Another day, another Cobalt Strike beacon on a Domain Controller (DC). 😬
Our ThreatOps team sends a critical incident report, and remediations are completed. From here, happy trails, right? Wrong!
A Cobalt Strike beacon is a latter part of the MITRE ATT&CK framework—the path that threat actors take from Initial Access all the way to Impact (in this case, ransomware). Finding the Cobalt Strike beacon is only scratching the surface, and there’s much more digging to be done.
Let’s jump right into why just remediating this incident from a high-level is not where remediation should end—and what you can do for long-term success.
Flying Under the Radar
Let’s address the elephant in the room: How does a threat actor bypass a trained cybersecurity team until the DC is compromised?
Quite often, the problem is that a managed detection and response (MDR) or an endpoint detection and response (EDR) tool isn’t installed on the workstations themselves. This is problematic, as these tools can provide insights and catch bad actors in their tracks before they have a chance to do too much damage.

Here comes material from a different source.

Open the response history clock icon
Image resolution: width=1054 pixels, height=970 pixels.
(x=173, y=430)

While most security professionals may feel it’s obvious to protect an environment’s workstations, the cost of doing so can prevent it from actually happening. Many teams may believe that having antivirus installed on the workstations is good enough. And while this may save money in the short term, at the end of the day, antivirus solutions are reactive, finding only known indicators and threats. And with the added “bonus” of alert fatigue, any issues flag have the potential to be ignored.
When our partners use all available features of The Huntress Managed Security Platform, these threats can be identified faster and easier. Our ThreatOps team uses the tools at their disposal—Managed Antivirus, Process Insights, Persistent Foothold Detection and Ransomware Canaries—to remedy the threat before significant damage is done. Ultimately, being able to dig deeper into identified Cobalt Strike beacons empowers our team to deliver a contextually accurate and actionable incident report to our partners.

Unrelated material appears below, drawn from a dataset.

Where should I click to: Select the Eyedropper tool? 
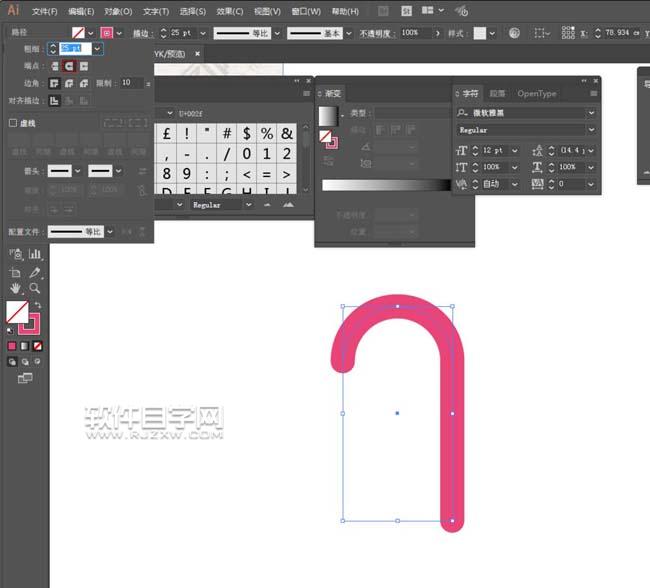click(35, 272)
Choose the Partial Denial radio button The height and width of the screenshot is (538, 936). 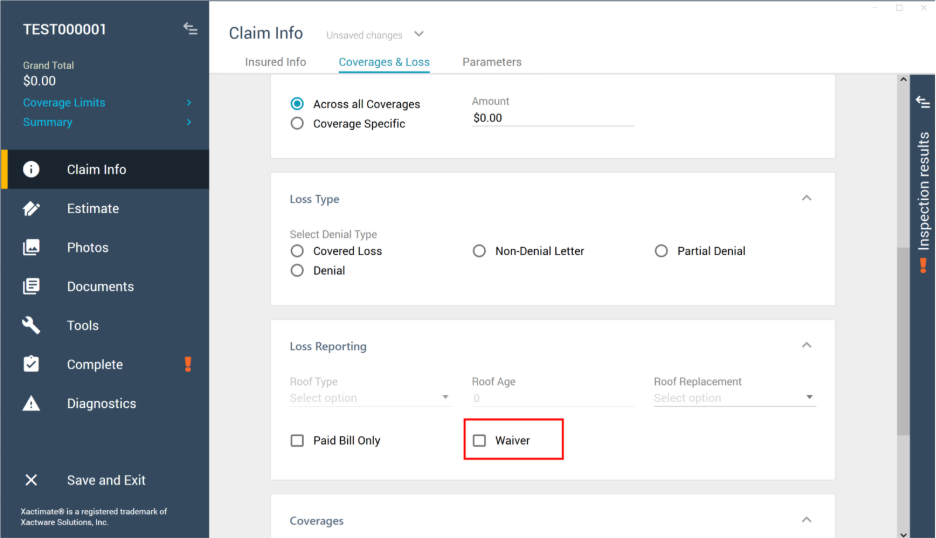pyautogui.click(x=661, y=251)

But for any of this to work, each endpoint must have an EDR tool, such as Huntress, installed for full visibility. Otherwise, threat actors have the luxury of defenders only knowing part of the story and what’s going on. Lateral movement becomes harder to seek out, leaving threat actors to explore and weak havoc in the form of malicious executions.
Full Visibility Is Key
Full visibility into your environment is the key to success when it comes to protecting your assets. Knowing only part of the story enables you to remedy only part of the problem.

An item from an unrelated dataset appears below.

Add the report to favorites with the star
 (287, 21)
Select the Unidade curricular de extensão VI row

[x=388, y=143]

We recommend installing the Huntress agent across all our partners’ endpoints, and even if you’re not a Huntress partner, we hope this blog has made a case for installing your preferred EDR solution across all your endpoints. Giving your team full visibility into what’s happening in your environments will make it that much easier to get back up and running if (and when) you find yourself in the crosshairs of a hacker.